1) data point in our dataframe so that positive and negative data points are roughly balanced.

```
# Generator to turn dataframe into data points.
def get_data_points_generator(df):
def generator():
for book_idxs, book_idx, rating in zip(df.book_idxs, df.book_idx, df.rating):
# Remove book_idx from book_idxs so the model can't just look it up.
book_idxs = tuple(filter(lambda x: x != book_idx, book_idxs))
yield {
"len_book_idxs": len(book_idxs),
"book_idxs": book_idxs,
"book_idx": book_idx,
"label": rating,
}
if rating == 1:
# Generate a random negative book_id not in book_idxs.
random_negative = np.random.randint(0, n_books)
while random_negative in book_idxs:
random_negative = np.random.randint(0, n_books)
yield {
"len_book_idxs": len(book_idxs),
"book_idxs": book_idxs,
"book_idx": random_negative,
"label": 0,
}
return generator
def get_data_tensors(df):
# Use generator to get data points each epoch, along with shuffling and batching.
padded_shapes = {
"len_book_idxs": [],
"book_idxs": [None],
"book_idx": [],
"label": [],
}
dataset = (
tf.data.Dataset.from_generator(
get_data_points_generator(df), {k: tf.int64 for k in padded_shapes}
)
.shuffle(123)
.repeat(None)
.padded_batch(batch_size=256, padded_shapes=padded_shapes)
)
tensor_dict = tf.compat.v1.data.make_one_shot_iterator(dataset).get_next()
return (
(
tensor_dict["len_book_idxs"],
tensor_dict["book_idxs"],
tensor_dict["book_idx"],
),
tensor_dict["label"],
)
```

We now train the model on our combined training data (data labeled by LFs plus dev data).

```
from utils import get_n_epochs
model = get_model()
X_train, Y_train = get_data_tensors(df_train_filtered)
X_valid, Y_valid = get_data_tensors(df_valid)
model.fit(
X_train,
Y_train,
steps_per_epoch=300,
validation_data=(X_valid, Y_valid),
validation_steps=40,
epochs=get_n_epochs(),
verbose=1,
)
```

Finally, we evaluate the model’s predicted ratings on our test data.

```
X_test, Y_test = get_data_tensors(df_test)
_ = model.evaluate(X_test, Y_test, steps=30)
```

```
30/30 [==============================] - 1s 32ms/step - loss: 0.6717 - acc: 0.6482 - f1_batch: 0.4793 - precision_batch: 0.5636 - recall_batch: 0.4296
```

Our model has generalized quite well to our test set!

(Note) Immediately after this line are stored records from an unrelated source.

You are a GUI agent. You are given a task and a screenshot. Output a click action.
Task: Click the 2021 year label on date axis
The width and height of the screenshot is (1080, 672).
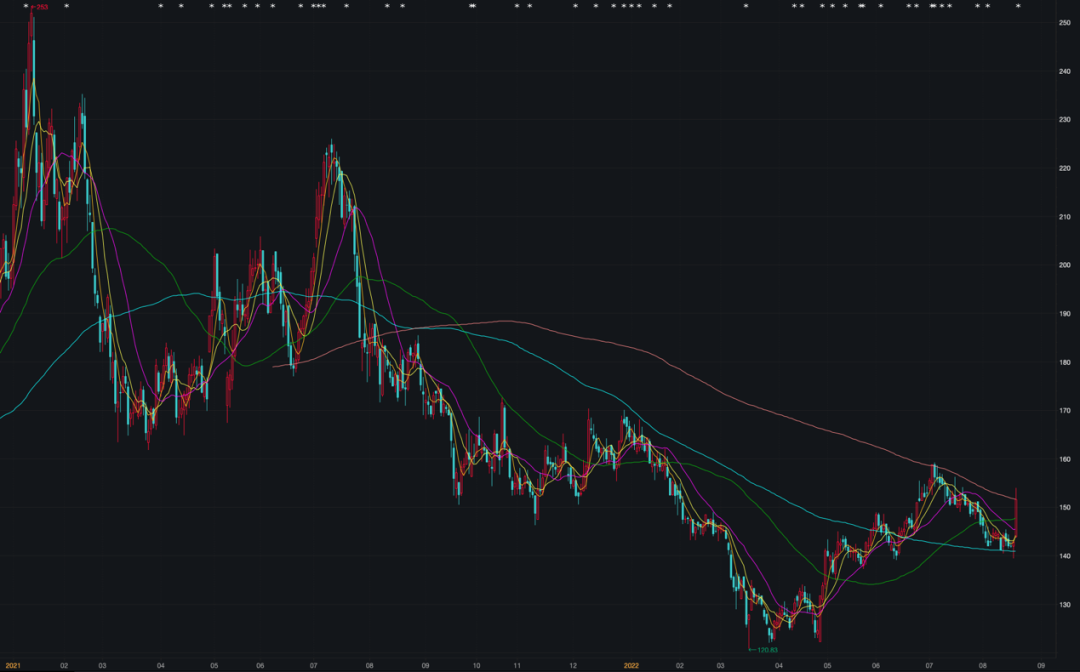[x=13, y=664]
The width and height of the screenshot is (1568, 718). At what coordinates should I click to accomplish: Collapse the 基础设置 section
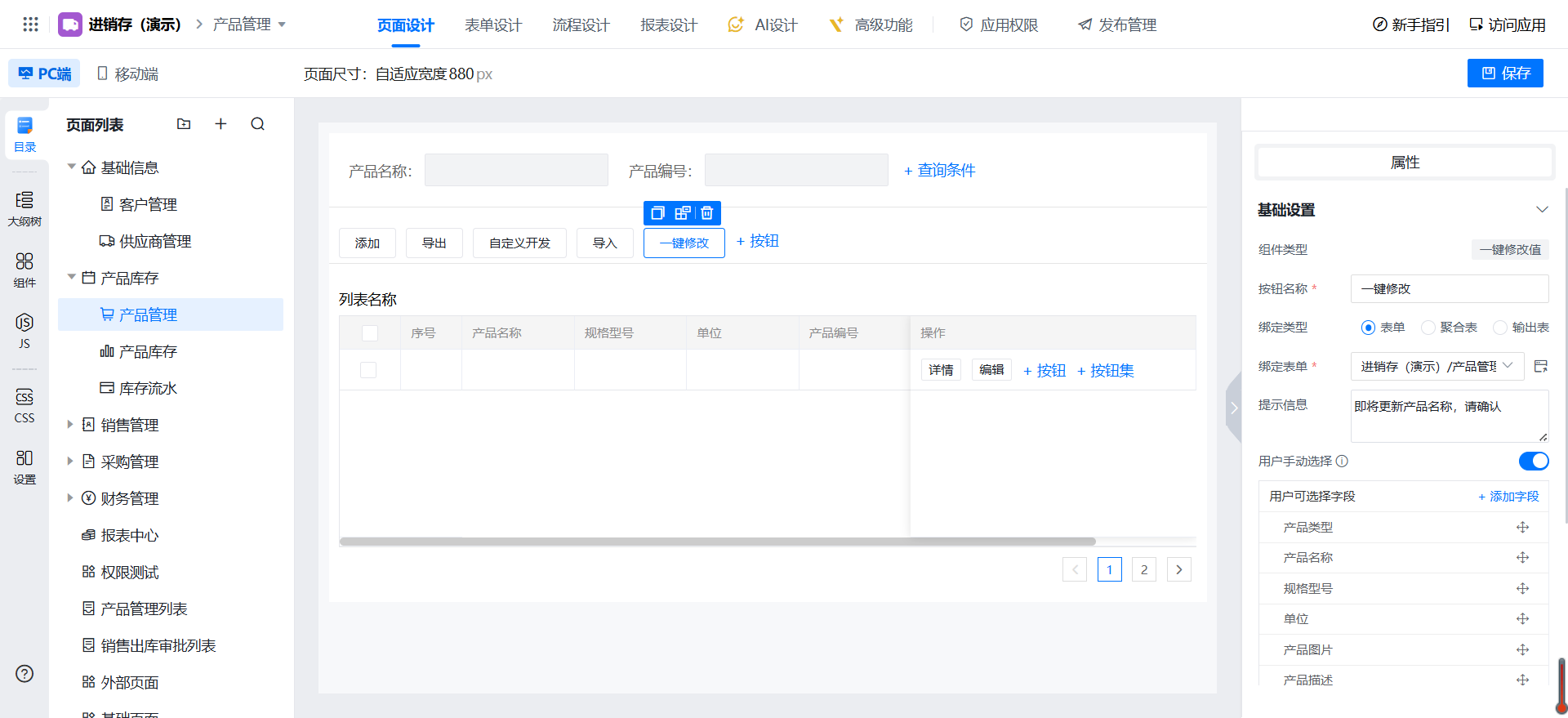pos(1542,210)
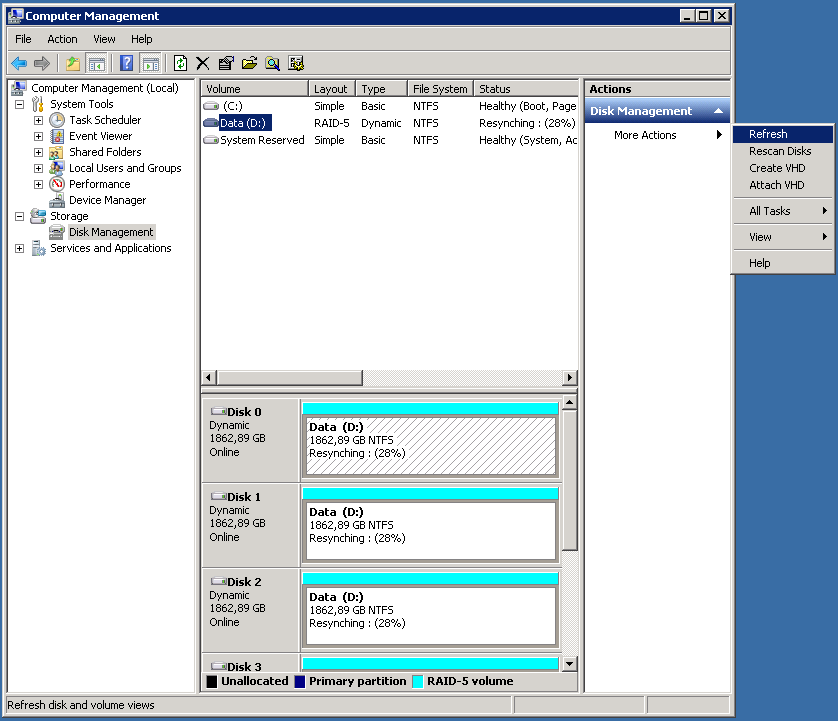Screen dimensions: 838x721
Task: Select Device Manager in the tree
Action: [x=107, y=200]

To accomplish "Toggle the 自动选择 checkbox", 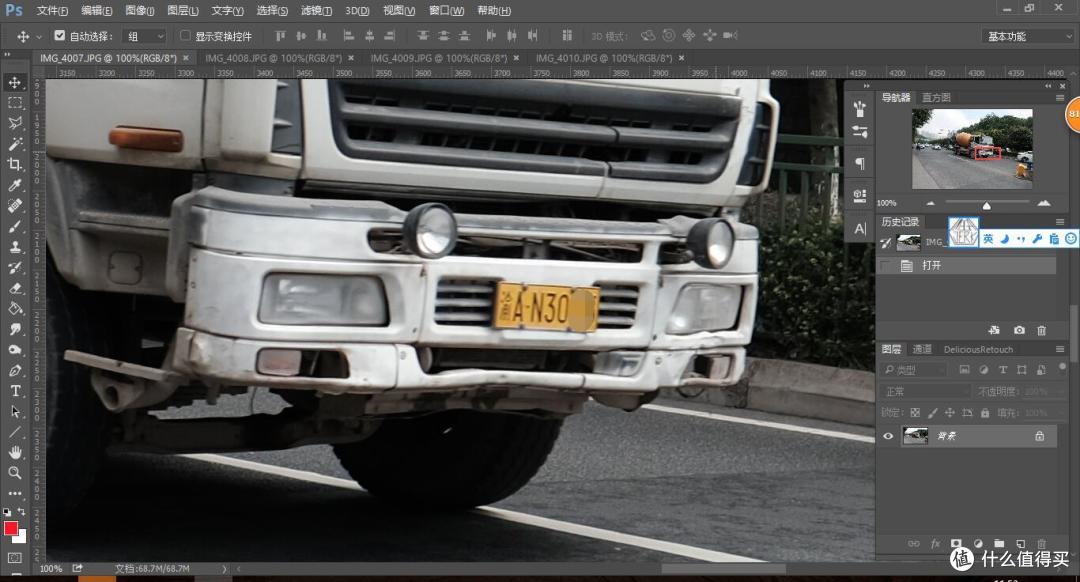I will [60, 36].
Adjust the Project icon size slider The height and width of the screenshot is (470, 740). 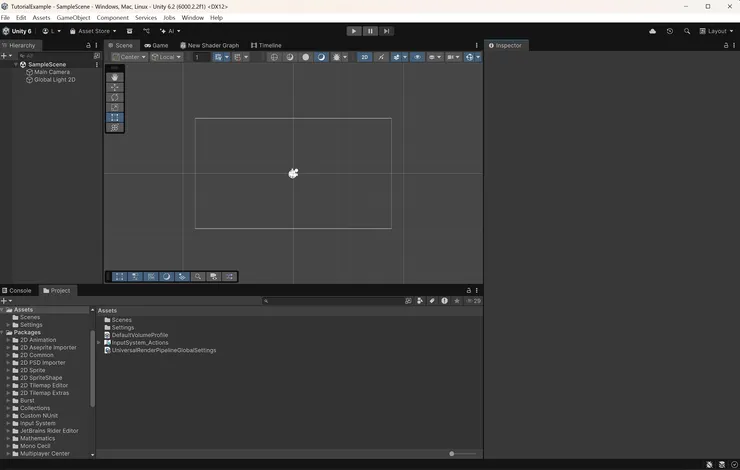pyautogui.click(x=452, y=454)
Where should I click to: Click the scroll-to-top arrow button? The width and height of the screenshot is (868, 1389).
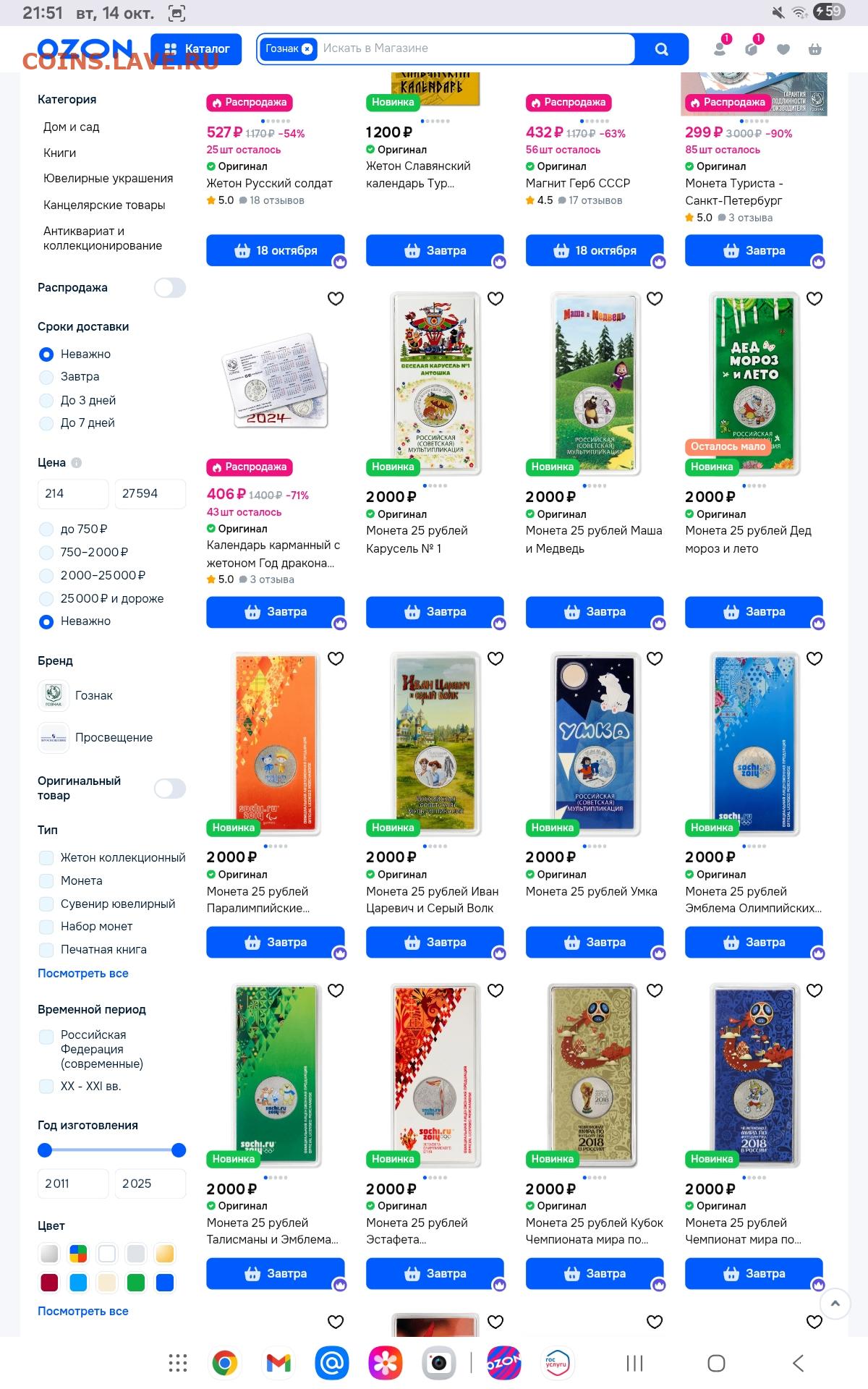click(x=835, y=1304)
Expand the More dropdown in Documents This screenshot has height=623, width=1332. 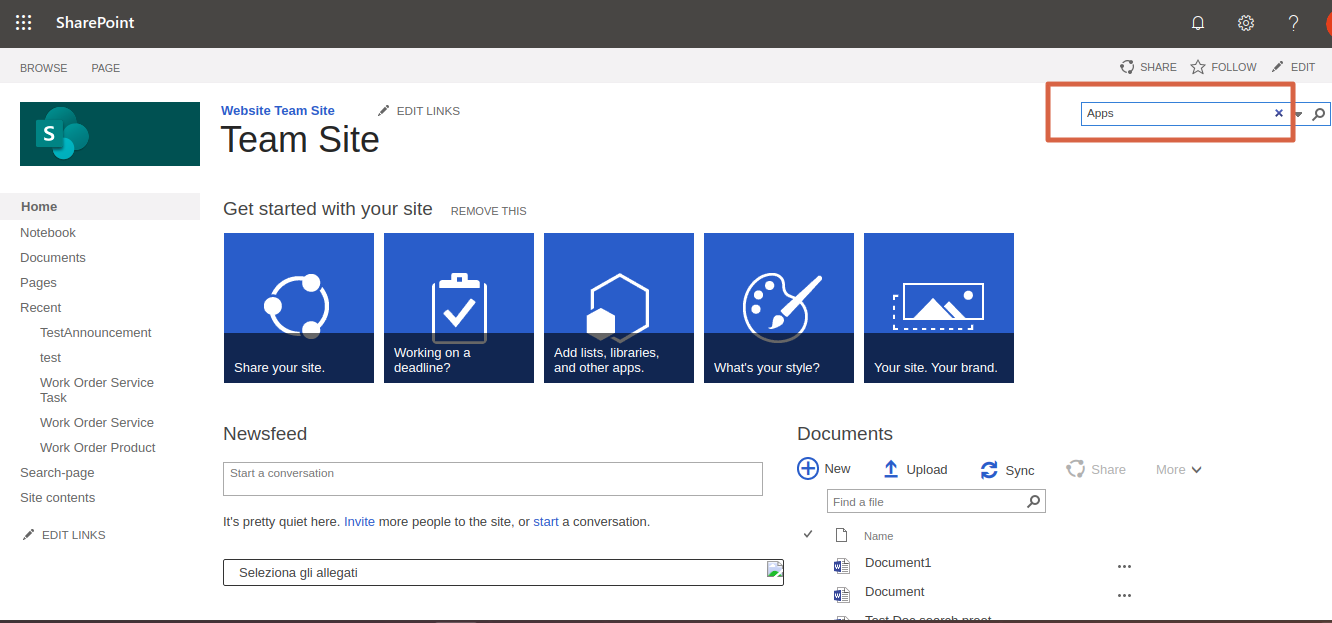point(1179,470)
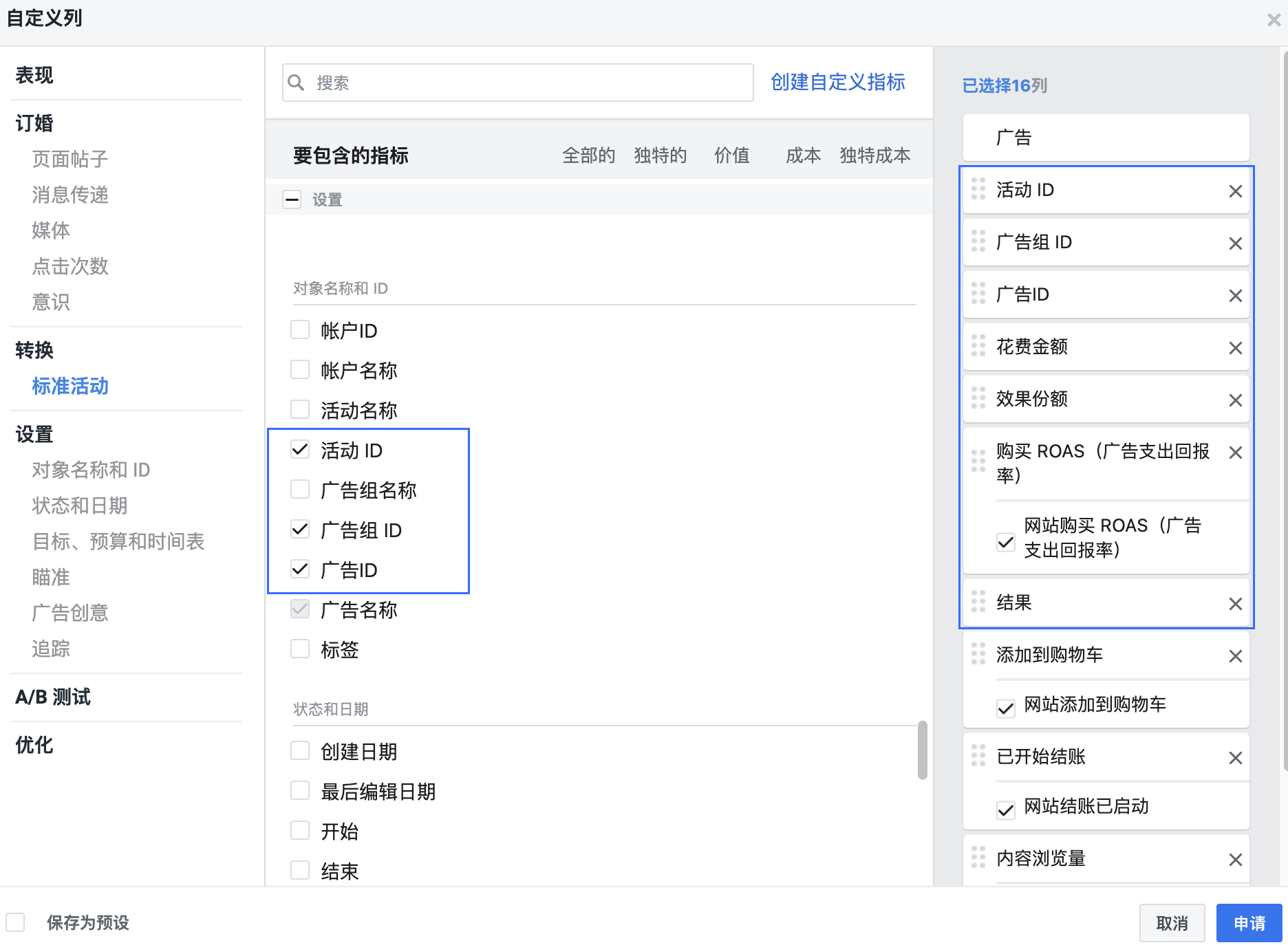Click 创建自定义指标 link
This screenshot has height=945, width=1288.
[837, 83]
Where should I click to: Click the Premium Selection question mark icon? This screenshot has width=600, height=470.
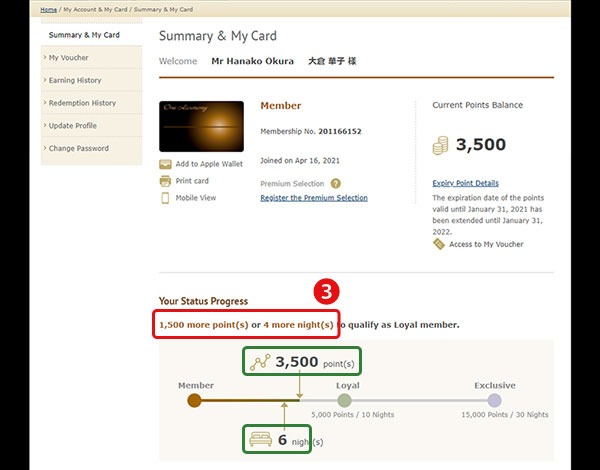(x=336, y=184)
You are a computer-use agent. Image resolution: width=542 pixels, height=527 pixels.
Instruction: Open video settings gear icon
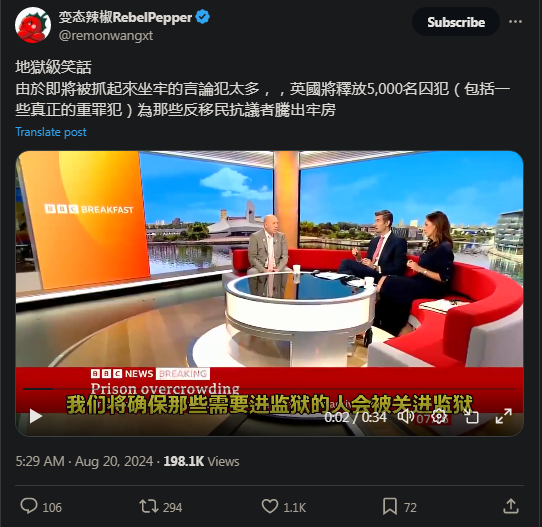439,416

Note that we should additionally measure ranking metrics, like precision@10, before deploying to production.

## Summary

In this tutorial, we showed one way to use Snorkel for recommendations.
We used book metadata and review text to create LFs that estimate user ratings.
We used Snorkel’s `LabelModel`

to combine the outputs of those LFs.
Finally, we trained a model to predict whether a user will read and like a given book (and therefore what books should be recommended to the user) based only on what books the user has interacted with in the past.

Here we demonstrated one way to use Snorkel for training a recommender system. Note, however, that this approach could easily be adapted to take advantage of additional information as it is available (e.g., user profile data, denser user ratings, and so on.)